-- start of DOCUMENT EXTRACT --

Hi sambow, welcome to the forum.

I am not aware of anyone in Sydney that sells them but you can get a BM from at least 2 of our site sponsors, Craftbrewer in Brisbane and Grain and Grape in Melbourne.
I live in Port Lincoln and I got mine from Craftbrewer as at the time the owner of that business had my unit shipped direct to me from Germany and therefor I paid no freight for the delivery.
I was very happy with the service from this company.

Good luck and happy BM brewing.


----------



## Cocko (2/8/14)

Hey Sambow, welcome aboard.

If you can jump straight into a brewmeister, why wouldn't you!!. If I can suggest brewing a few beers prior, just to get your head around the other processes involved, as in fermentation, bottling or kegging, flavours, yeast behaviour etc... Not saying it cant be read but experience is key, in most cases.

By no means am I saying start with kits and bottling, ****, one of my best friends, jumped straight in to BIAB and kegging but with brewers around him and places like AHB, he is one of the best brewers I know. Maybe an URN and a bag, make a couple of batches and find your feet - then BOOM - you have a HLT for sparging your BM.

Just my thoughts mate, best of luck with it - it is a slippery slide but sounds like you will be making good beers soon!

-- end of DOCUMENT EXTRACT --
-- start of INFORMATION PROVIDED --

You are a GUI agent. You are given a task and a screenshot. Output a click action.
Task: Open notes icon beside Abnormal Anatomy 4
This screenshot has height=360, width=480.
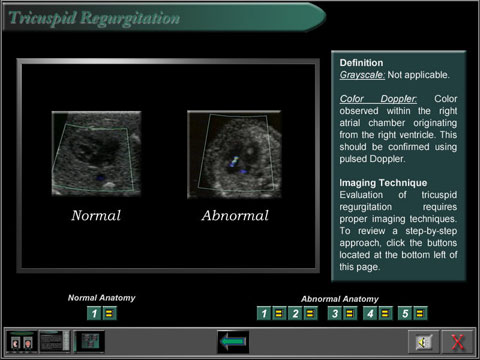[x=385, y=313]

-- end of INFORMATION PROVIDED --

• GOAL OF THE EXERCISE: Reproduce the homebrewing forum thread above word for word, from start to finish.

• OUTPUT:
Hi sambow, welcome to the forum.

I am not aware of anyone in Sydney that sells them but you can get a BM from at least 2 of our site sponsors, Craftbrewer in Brisbane and Grain and Grape in Melbourne.
I live in Port Lincoln and I got mine from Craftbrewer as at the time the owner of that business had my unit shipped direct to me from Germany and therefor I paid no freight for the delivery.
I was very happy with the service from this company.

Good luck and happy BM brewing.


----------



## Cocko (2/8/14)

Hey Sambow, welcome aboard.

If you can jump straight into a brewmeister, why wouldn't you!!. If I can suggest brewing a few beers prior, just to get your head around the other processes involved, as in fermentation, bottling or kegging, flavours, yeast behaviour etc... Not saying it cant be read but experience is key, in most cases.

By no means am I saying start with kits and bottling, ****, one of my best friends, jumped straight in to BIAB and kegging but with brewers around him and places like AHB, he is one of the best brewers I know. Maybe an URN and a bag, make a couple of batches and find your feet - then BOOM - you have a HLT for sparging your BM.

Just my thoughts mate, best of luck with it - it is a slippery slide but sounds like you will be making good beers soon!